Those of us who suspected the federal government’s grand Murray-Darling basin rescue plan was policy on the run had our suspicions confirmed in Senate Estimates hearings last night, when the government’s Senate Leader, Nick Minchin, confirmed that the $10 billion package did not go to Cabinet for approval before it was announced. Further evidence provided this morning indicates that the Department of Finance was informed about the expenditure package just two days before it was announced, and they will cost the plan once the states agree to it.
Senator Minchin suggests that it amounts to “one billion dollars a year, which is less than half a per cent of Commonwealth Government expenditure” and says “let’s keep it in perspective.” I’m sure lots of people on public housing or dental care waiting lists or carers without adequate support or those with disabilities or sole parents who have had their already meagre incomes cut by the government as a ‘work incentive’ will also keep this in perspective and recognise that those funds just aren’t available.
Regardless of the merits of the Murray-Darling proposal, this incident shows two things. Firstly, in an election year, a billion dollars is not particularly significant to the government when there’s political problems to be fixed or votes to be bought. Secondly, it is a reminder that many funding promises that involve amounts of money spread over a range of years are close to meaningless, as they are regularly modified in subsequent years – sometimes by spreading the money out over a greater number of years, and sometimes by reducing it as a result of ‘shortfalls’ in spending. Many funding promises have lots of pledges to spend ‘up to‘ a certain amount, fully anticipating that actual expenditure will fall well short. The initial big announcement sounds like there is a lot of money, but often it can include ‘old’ money taken from existing programs, or be contingent on contributions from elsewhere.

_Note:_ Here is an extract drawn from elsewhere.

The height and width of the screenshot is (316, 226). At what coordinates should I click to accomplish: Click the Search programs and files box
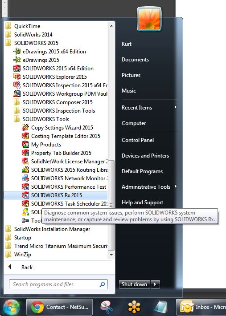click(x=58, y=284)
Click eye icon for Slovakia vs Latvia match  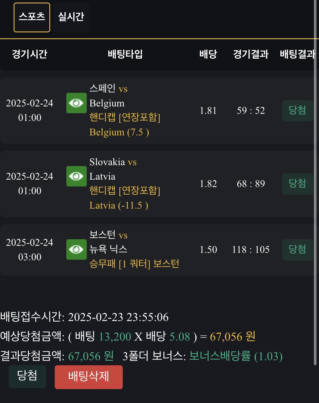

I can recall examples of being burnt by this not long after I entered the Senate. In 1999, the Australian Democrats negotiated a commitment from the government to spend $400 million over 4 years on a greenhouse gas abatement program. This ended up being spread over more than double that, dramatically reducing its impact – not to mention that some of it was spent on things like flying bureaucrats around to try to spike Kyoto Protocol negotiations. There was also a promise to spend up to $264 million on a grant scheme for off-grid electricity users to convert from diesel to renewable energy systems, to assist the uptake of renewable remote area power systems. The “up to” factor meant that actual spending on this fell well short of what was pledged. Apart from the tragedy of missed opportunities in these cases, it means one has to fight harder to maintain advances. It also means being wiser, and some later achievements have not been so easily undermined.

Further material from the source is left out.